P.B. : Avec les taux d’intérêt et l’inflation, c’est certain qu’au niveau du financement, c’est devenu un peu plus long comme processus. Les institutions financières ont plus de restrictions. Ça fait en sorte que ce que je vois dans ma pratique, c’est beaucoup de refinancement.

La tendance que je vois en tout cas pour le futur, c’est que les clients, de plus en plus, font un effort au niveau des critères ESG, ils ont mis plus de priorités là-dessus. C’est devenu quasiment un bien rare pour les banques parce qu’elles aiment ça quand les gens respectent cette nouvelle tendance environnementale, sociale et de gouvernance. C’est une opportunité pour les investisseurs au Québec de faire un développement plus attirant pour les gens et les institutions.

Il y a beaucoup d’opportunités également dans le futur au niveau du multirésidentiel avec le REM qui est mis en place, pour les gens qui font du travail hybride par exemple. Aussi sur le plan des marchés mixtes. On trouve beaucoup de projets mixtes.

Vous êtes donc confiant pour l’avenir, le secteur immobilier est résilient au Québec ?
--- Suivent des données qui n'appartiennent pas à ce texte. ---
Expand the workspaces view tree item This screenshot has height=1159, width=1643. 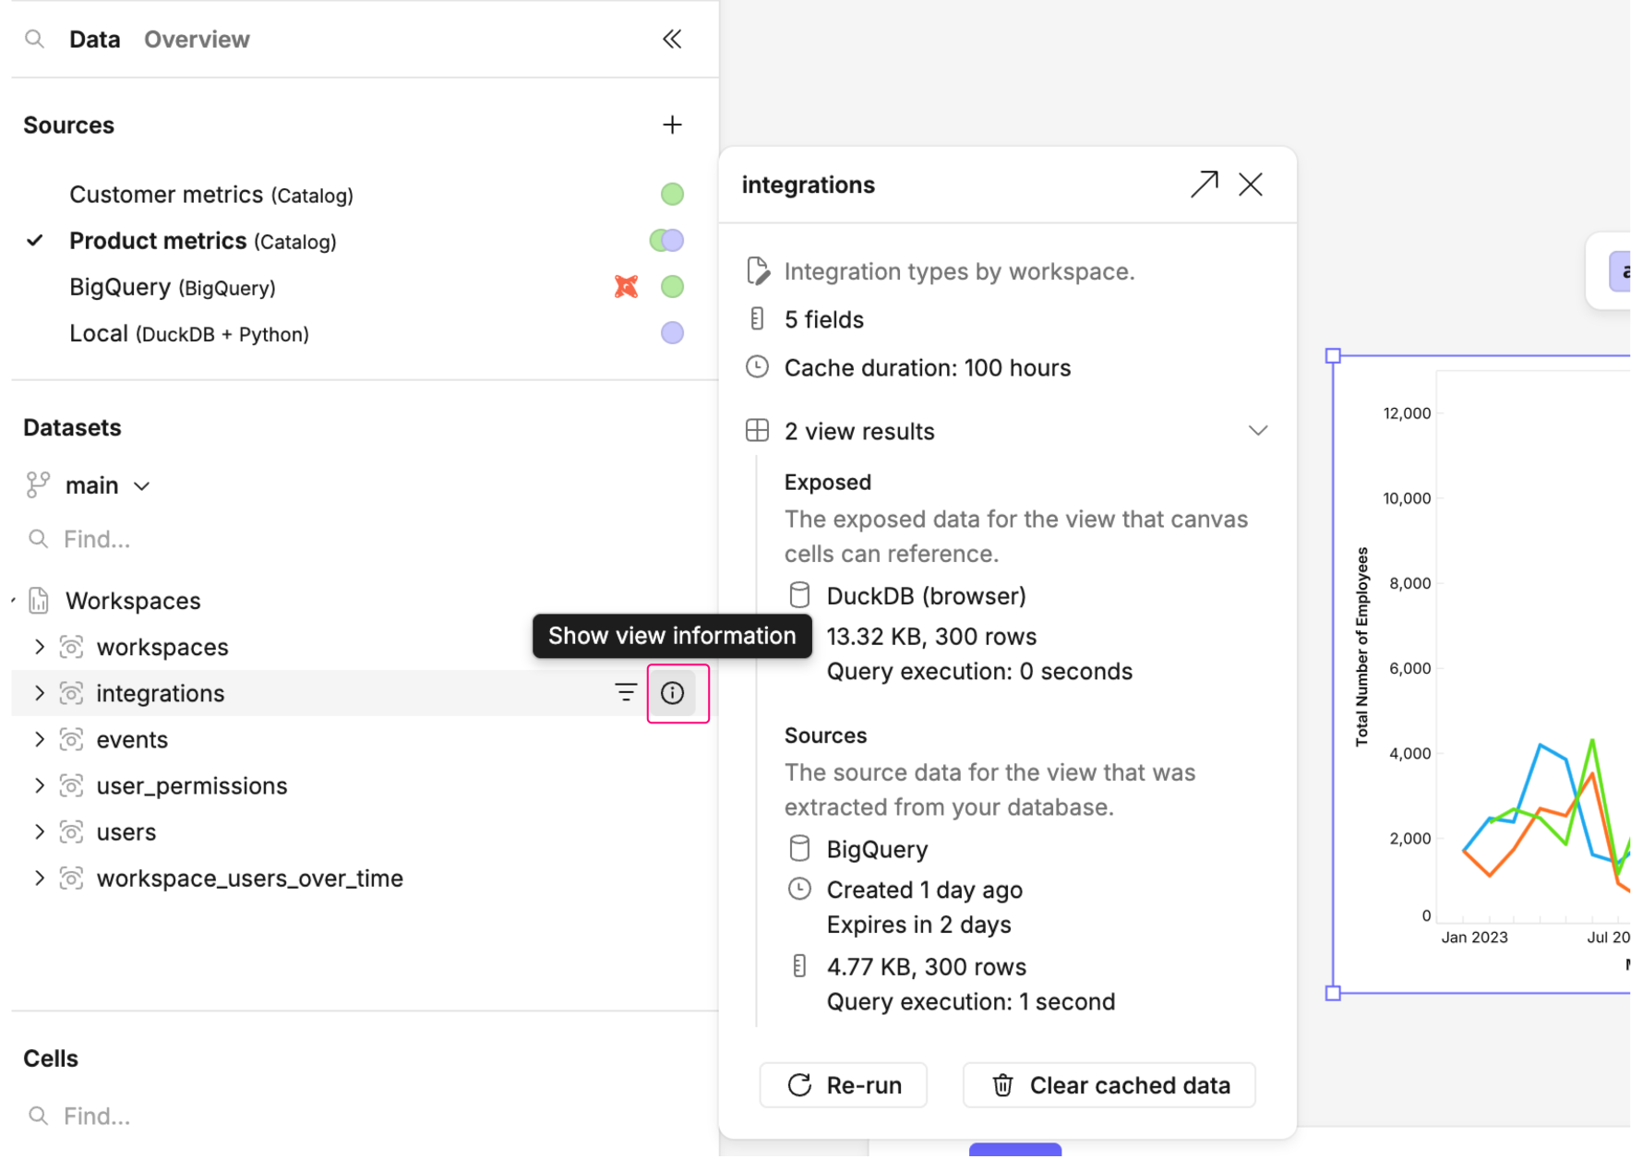40,647
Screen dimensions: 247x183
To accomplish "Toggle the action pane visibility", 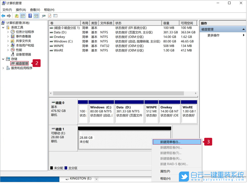I will pyautogui.click(x=36, y=16).
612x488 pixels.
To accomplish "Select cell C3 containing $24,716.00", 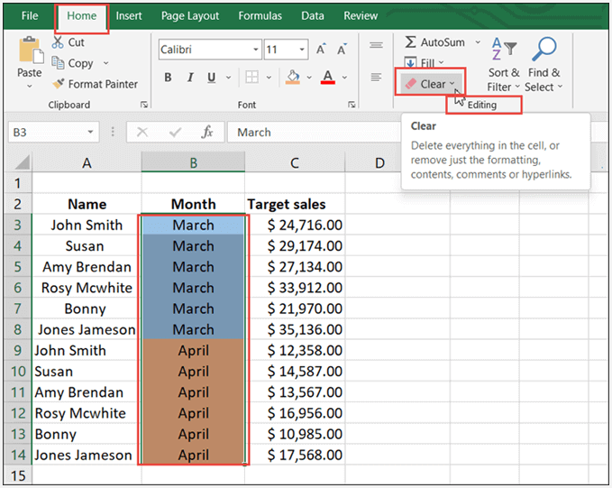I will pos(295,225).
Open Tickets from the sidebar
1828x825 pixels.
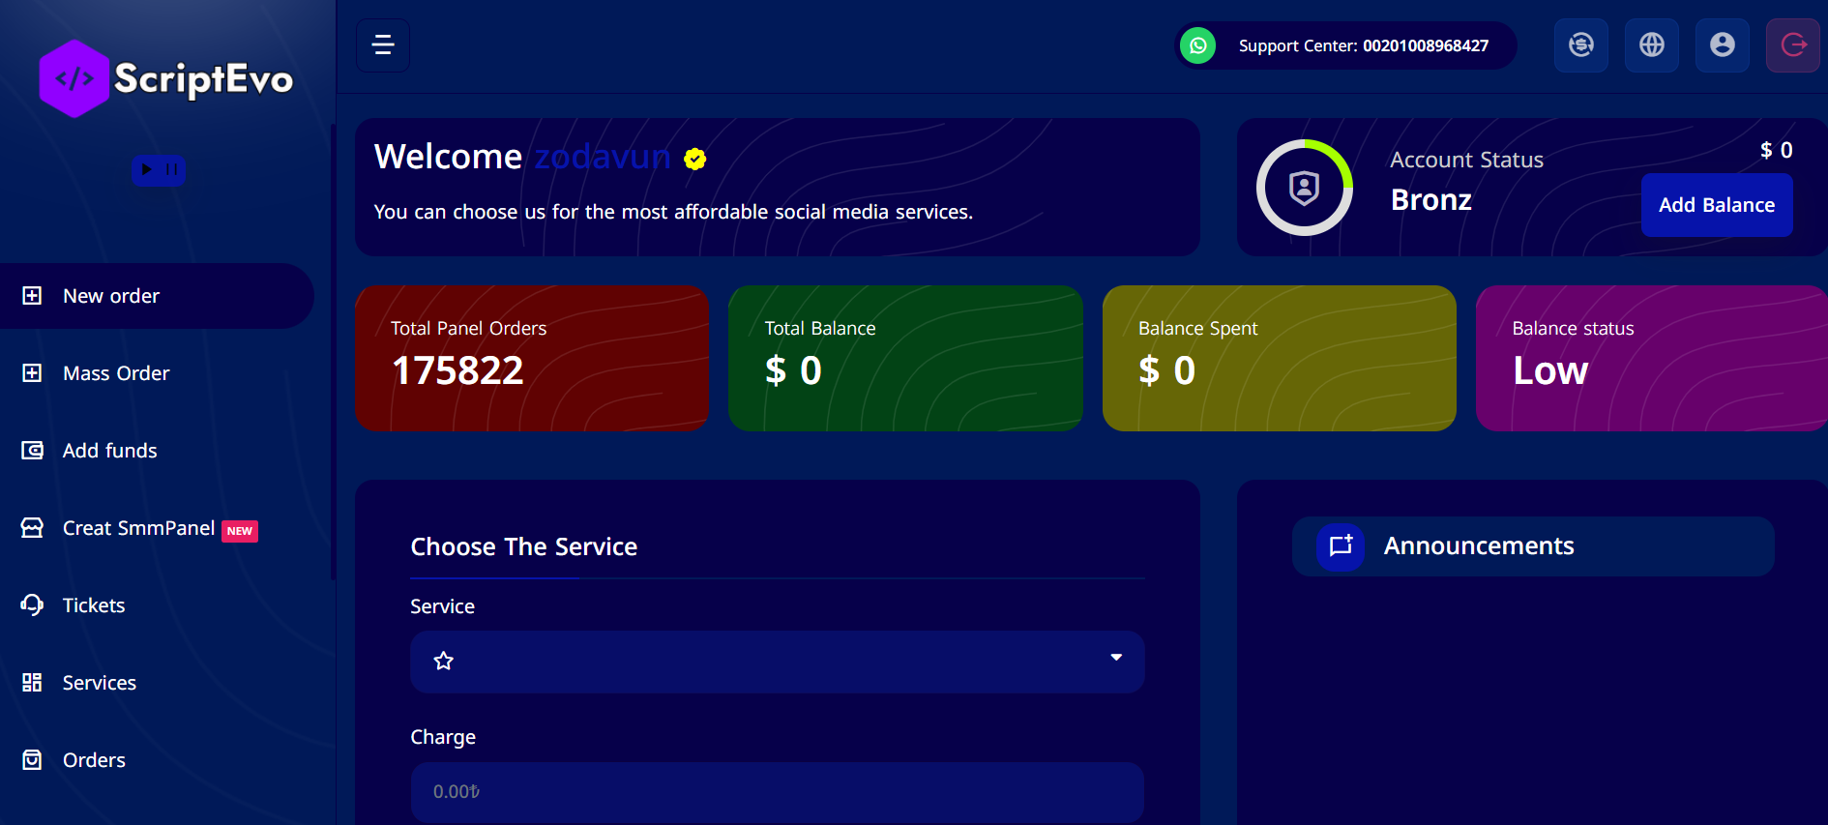click(x=94, y=605)
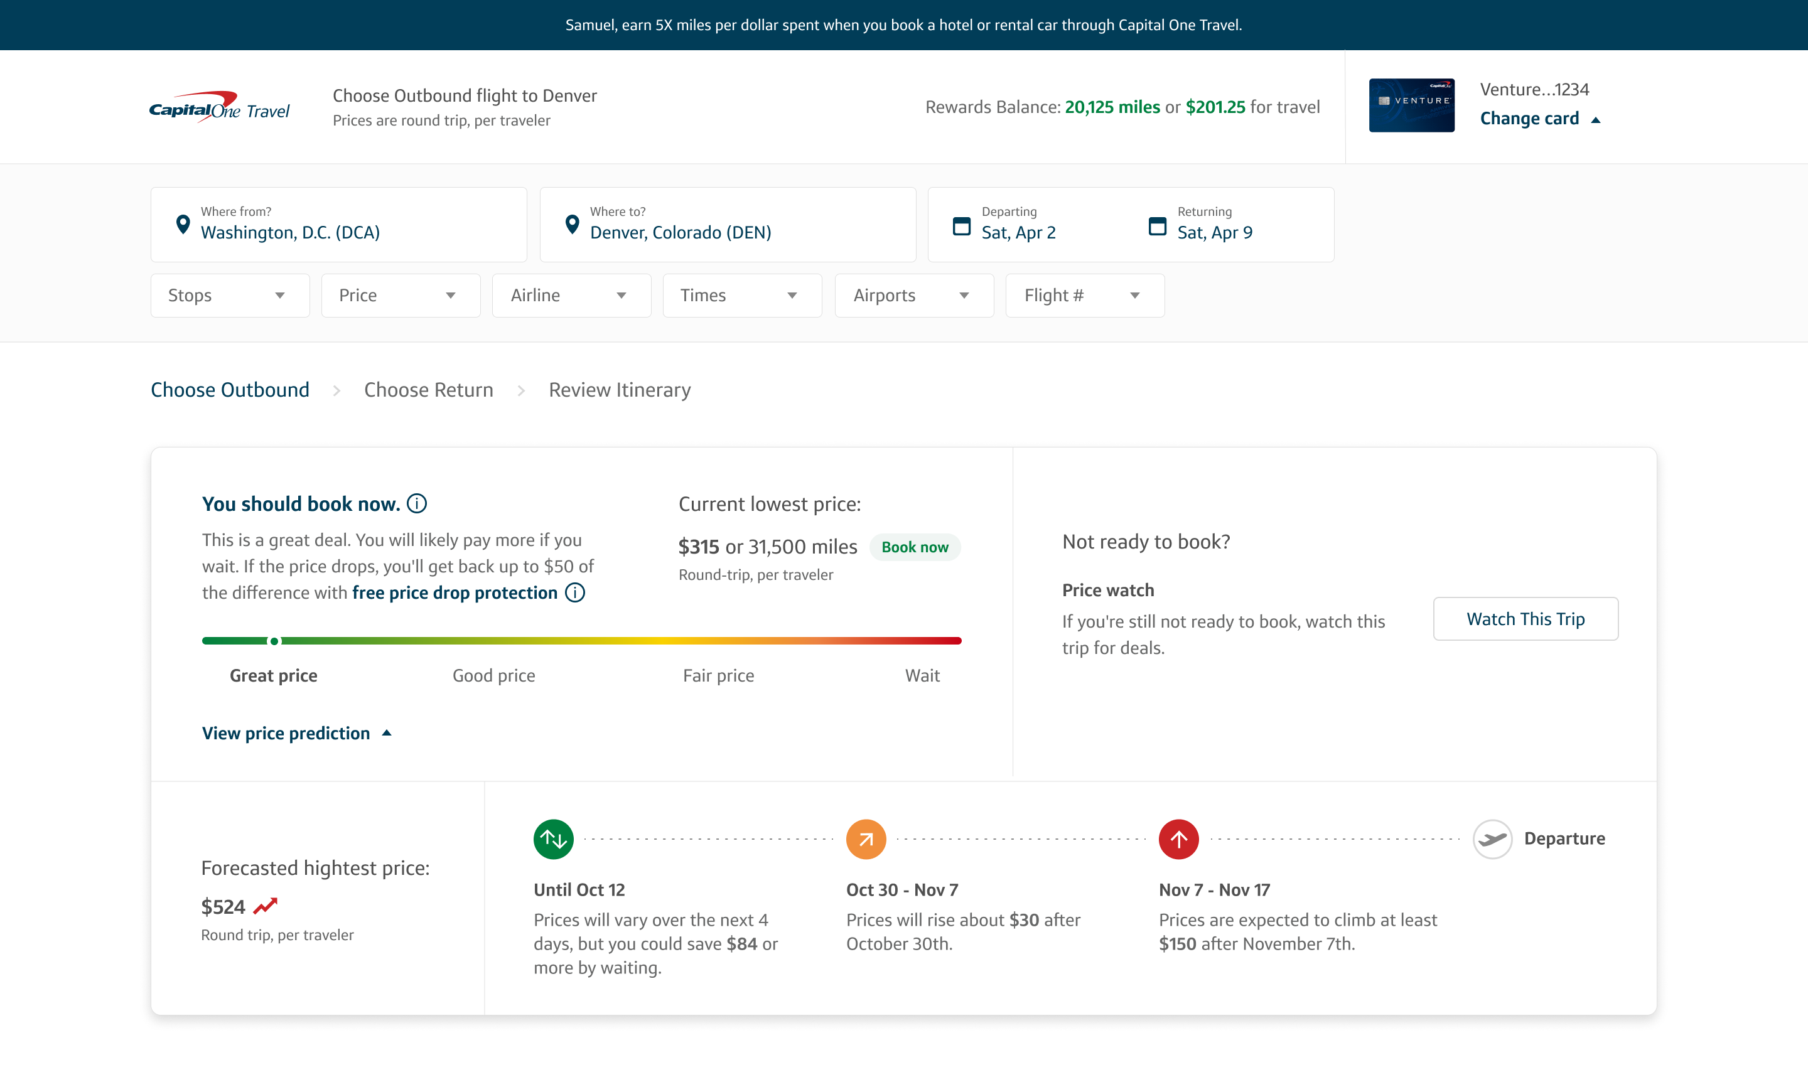Expand the Stops dropdown filter
This screenshot has width=1808, height=1092.
click(x=226, y=294)

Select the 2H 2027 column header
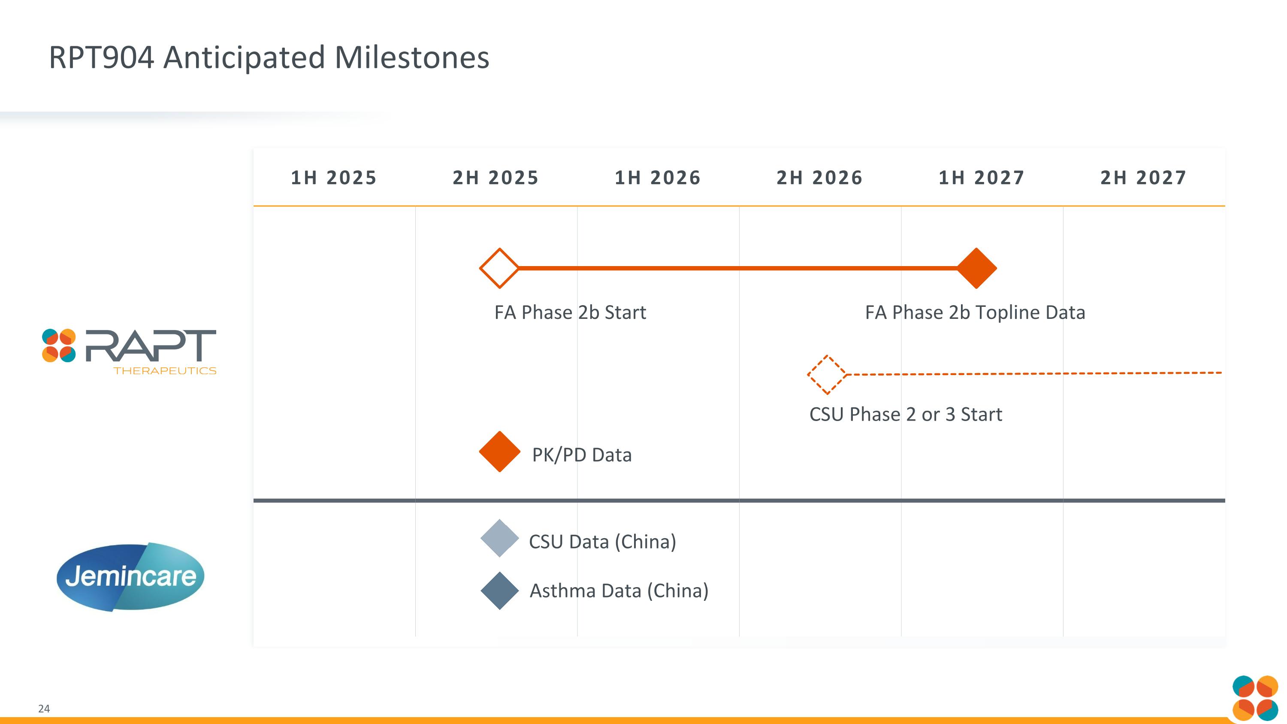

P.B. : Il y a moins de compétition pour une transaction là où avant il y avait une surenchère avec cinq acheteurs par exemple pour une propriété immobilière. Mais le volume est là. Je trouve que notre clientèle et les investisseurs regardent les opportunités qui sortent un peu de leur cadre, comme le développement mixte.

Si les six derniers mois de l’année sont comme les premiers, on s’en sortira assez bien. On sort de la pandémie assez bien comparativement à d’autres marchés à travers le Canada.

Et avec le retour du travail au bureau, les taux d’occupation ont augmenté. C’est certain que ça ne reviendra pas au niveau pré-pandémique, mais je vois de plus en plus de retours au travail en mode hybride. Il y avait beaucoup d’inquiétude au niveau commercial, des commerces de détail, surtout à Montréal, mais je pense qu’elle est passée et qu’on va voir plus d’investissement là-dedans.